Another leading FPÖ female politician is Susanne Winter. She served as chairman of the FPÖ in the district of Graz Straßgang, and later as leader of the party in Graz and was a leading candidate during the Graz municipal election of 2008, where she was elected as a councillor.

As a Member of Parliament, she served as FPÖ environmental spokesman, where she described climate change” as “lies and ideological pseudoscience.” Her outspoken comments continued, even in the face of threatened legal action by the state after she refused to distance herself from someone who called the holocaust into question.

Her remarks on Islam riled opponents even further. In 2008, she became one of the first Austrian politicians to warn of child sex abuse by Muslim men—a warning which has been completely vindicated by later events, most notably the series of sex attacks by nonwhite invaders upon children in public baths in Austria.
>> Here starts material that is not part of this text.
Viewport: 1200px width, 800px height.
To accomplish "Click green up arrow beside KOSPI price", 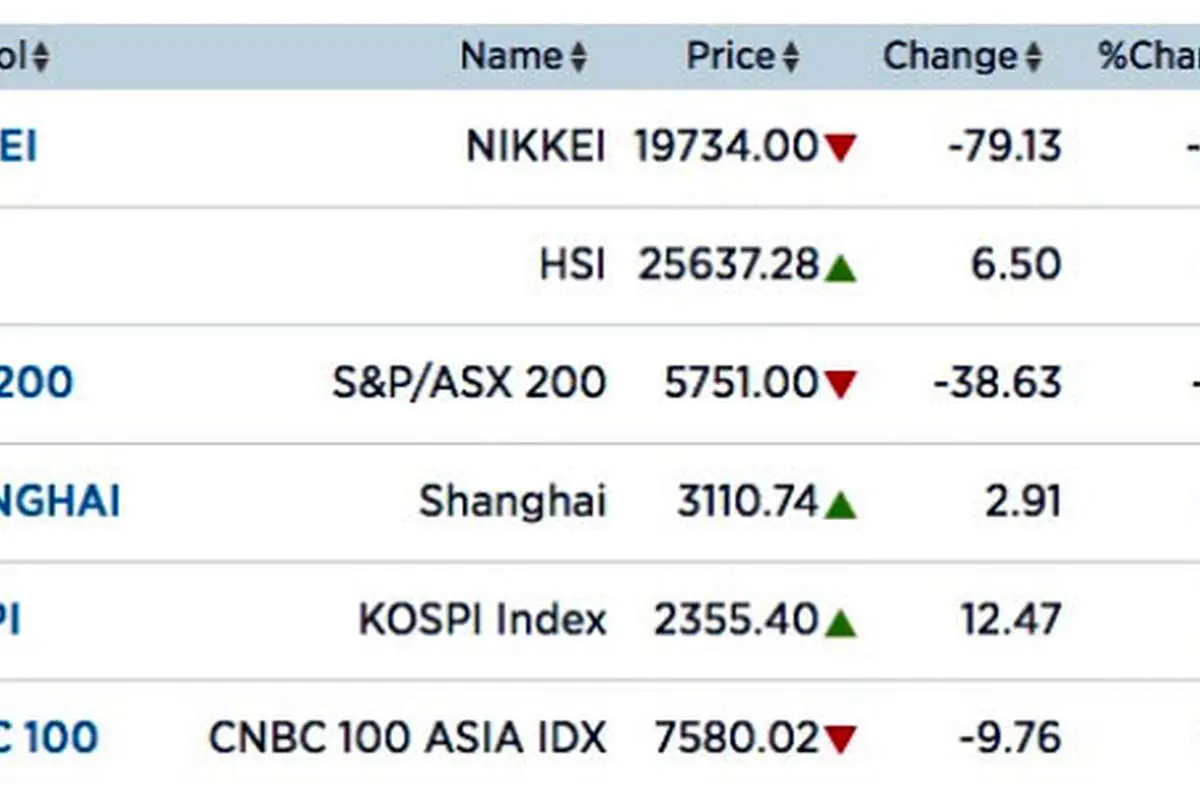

For these and other comments, Winter was charged by the Austrian state and convicted for “hate crimes” in 2009, being fined €24,000 and sentenced to a conditional imprisonment of three months for “incitement and denigration of religious teachings.”

Finally, when Winter made a Facebook post in October 2015 saying “nice, you took the words out of my mouth” in response to another person’s assertion that “Zionist money Jews” were to blame for the “refugee crisis,” she had to resign from the FPÖ during the resultant uproar. She still however sits in parliament.

To suggest, as the armchair alt-right critics do, that women like Barbara Rosenkranz and Susanne Winter—and the 40 percent of Austrian women who voted for the FPÖ in May 2016—are somehow inferior, or do not contribute to the political struggle to save Europe, is therefore a baseless lie.

What could be the cause of this women-hatred amongst the alt-right? The fact that it is primarily a phenomenon of the American alt-right provides the first clue.

Among the leaders of the American alt-right, pitifully few are married or in any sort of lasting relationship with any woman—and most are childless.

This inability to form any sort of stable relationship unquestionably leads to suppressed resentment, which manifests itself—like any suppressed strong emotion—in passive aggressiveness.

Finally, the appearance—and elevation to “leadership” status—of open homosexuals and promoters of homosexuality among the alt-right must also play a significant role in infusing the “movement” with women-hatred.

For example, the regular appearance of homosexual speakers and writers such as Jack Donovan, James O’Meara, and Greg Johnson (the latter from the heavily-promoted “Counter Currents” publishing organization), has now become so commonplace that it barely even raises an eyebrow anymore.

Just how far homosexuality has infiltrated the alt-right movement can be seen from Johnson’s open promotion of it on his blog. For example, he once wrote that “intolerance of homosexuality is Jewish” (“Homosexuality & White Nationalism”); and that homosexuals “can and do make our movement stronger” (“Gay Panic on the Alt Right”).

Johnson’s earlier promotion of homosexual marriage is also widely known but seems to be largely ignored among the alt-right.

It can thus be seen that the female-hatred which seems so endemic in the American alt-right not only denigrates all the brave women who have sacrificed so much in the ongoing political struggle, but also ignores reality.

The lack of consistency in the women-haters’ “reasoning” is laid bare when the Austrian voting figures are soberly evaluated. In particular, the fact that some 40 percent of men voted for the communist-Green candidate, is a reality on which the women-hating alt-right is mysteriously silent.

The reasons for this, as outlined above, are deeper and darker than what first meets the eye—and well worth reevaluation by anybody who has been taken in by this irrational propaganda.